While I was despatching my commons, without any danger of a surfeit from repletion, the licentiate Lewis Garcias, who had got the living of Gabia in the manner above mentioned, came into the room. The moment he recognized me, he ran into my arms with all the cordiality of friendship, or rather with the extravagant joy of a lover after a long exile from his mistress. He folded me repeatedly within his sincere embrace, and I was compelled to stand the brunt of a long-winded compliment on the unparalleled disinterestedness of my conduct towards him. Gratitude is a fine virtue; and yet it is wearisome when carried beyond due bounds. He took his seat next me, saying, “Well! a parson must not swear; though, by the mass, my dear patron, since my good fortune has thrown me in your way, we will not part without a jovial glass. But as there is no good wine in this shabby inn, I will take you, if you please, after our makeshift dinner, to a place where I will treat you with a couple of bottles, rich, genuine, and old, in comparison of which the Falernian of Horace was all a farce. The church will give us absolution, in the cause of gratitude! If I could but get you for a few days down at my parsonage of Gabia! Maecenas was never more welcome to the poet’s Sabine farm, than the author of all my ease and comfort to the choicest produce of a glebe which is mine only by your benevolence.”

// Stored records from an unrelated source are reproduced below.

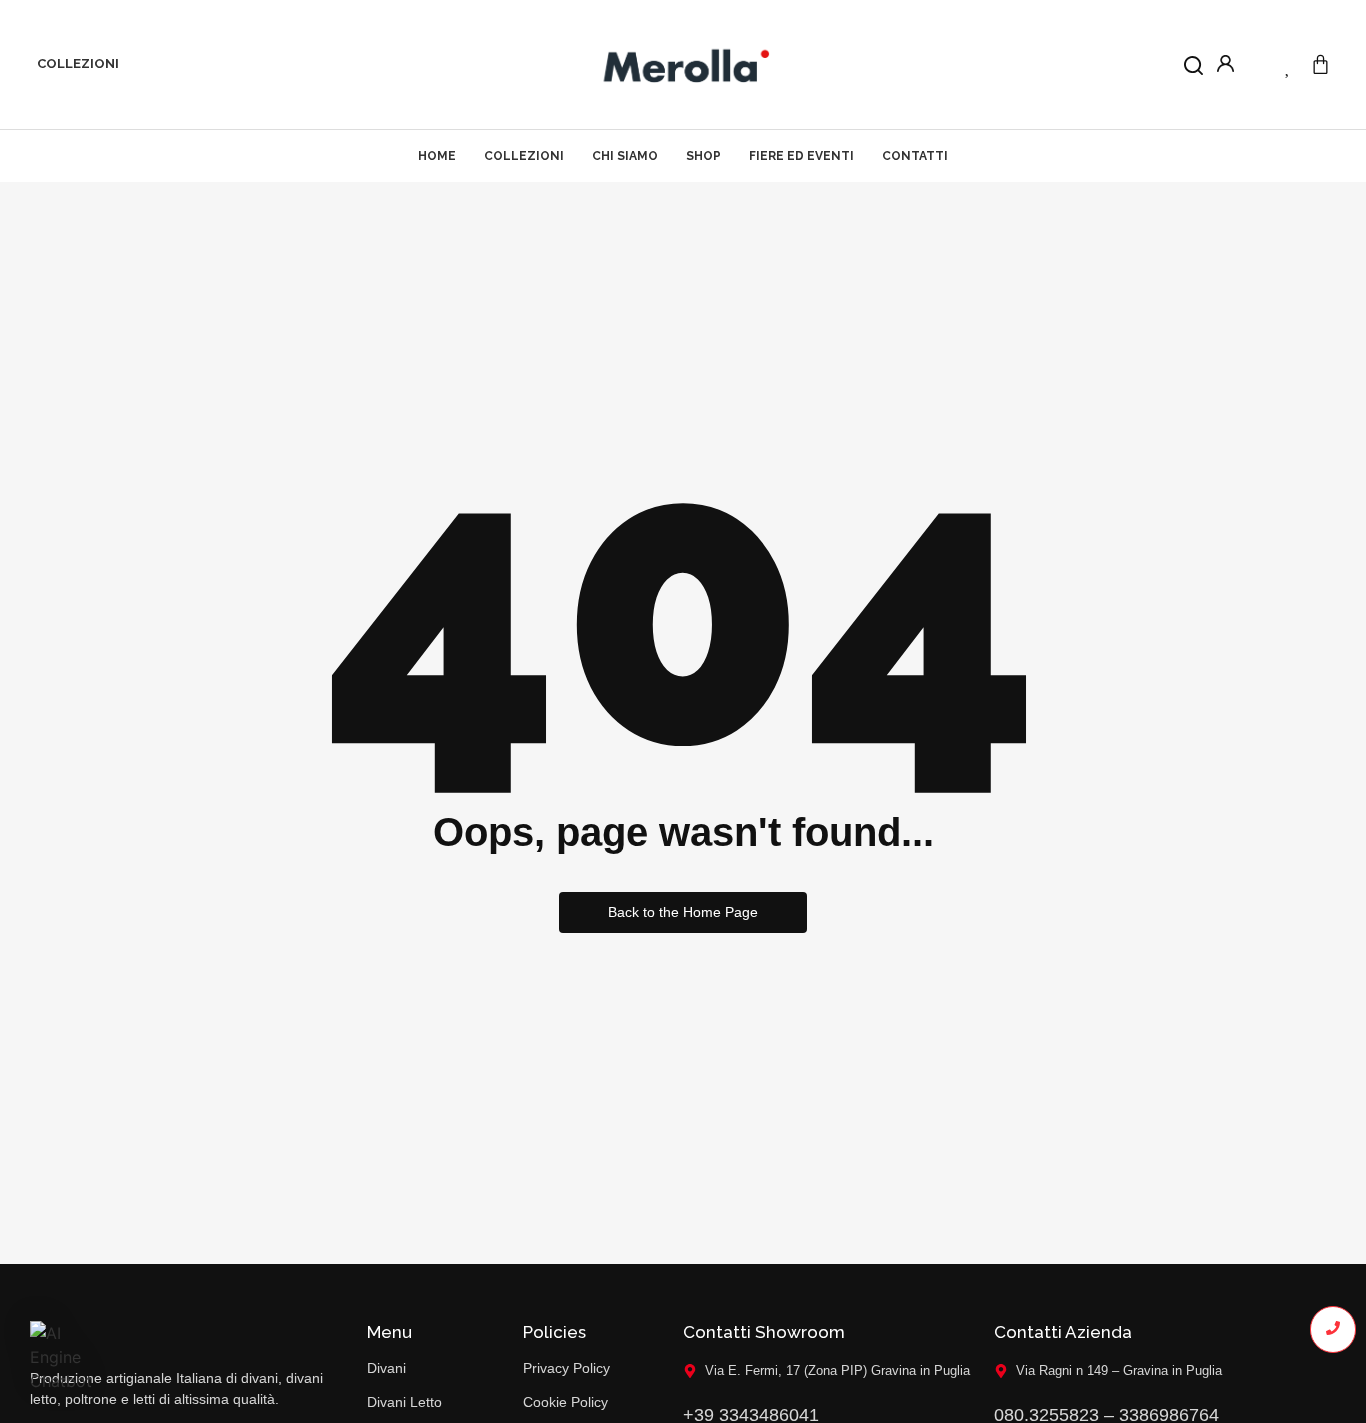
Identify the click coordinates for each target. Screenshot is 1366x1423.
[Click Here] (1193, 68)
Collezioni (78, 63)
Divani (386, 1368)
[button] (62, 1357)
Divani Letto (404, 1402)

While he was holding this high-flown language, his little slice of dinner was set before him. He fell to without the fear of indigestion before his eyes, still heightening the luxury of the repast, at intervals, by fine speeches addressed to me in the most fulsome style of flattery. I took the opportunity, when his mouth was filled with something more substantial, to edge in a word or two amidst the torrent; and as he had not forgotten to ask after his friend the steward, I made no bones about acknowledging that I was no longer a hanger-on of the church. I even went so far as to particularize the most trivial circumstances attending my resignation, to all of which he listened with an attentive ear. After all his fine professions, who would not have expected to see him moved even to tears with the throes of resentful gratitude, to hear him thunder bulls and interdicts against the superannuated archbishop? The devil a bit! he did neither the one thing nor the other. But his countenance fell, and his whole air was that of an absent man; the rest of his dinner was bolted down without the garnish of intermediate talk about Maecenas; as soon as he had done, he hurried from table without minding grace or gratitude, wished me good day with a cold and distant air, and got off as fast as possible. The unfeeling scoundrel, perceiving that I was no longer in a situation for him to pump anything out of me, would not even take the trouble to draw a decent veil over his dirty principles. But such a blackguard could excite no other sensation than contempt and laughter. Looking at him with derision, the fittest chastisement for fellows like these, I called after him, loud enough to be heard by the whole room, “Stop there, you nun’s priest! Go and put those two bottles in ice against Maecenas comes to the Sabine farm! Be sure they are rich, genuine, and old, or they will be a farce to Falernian.”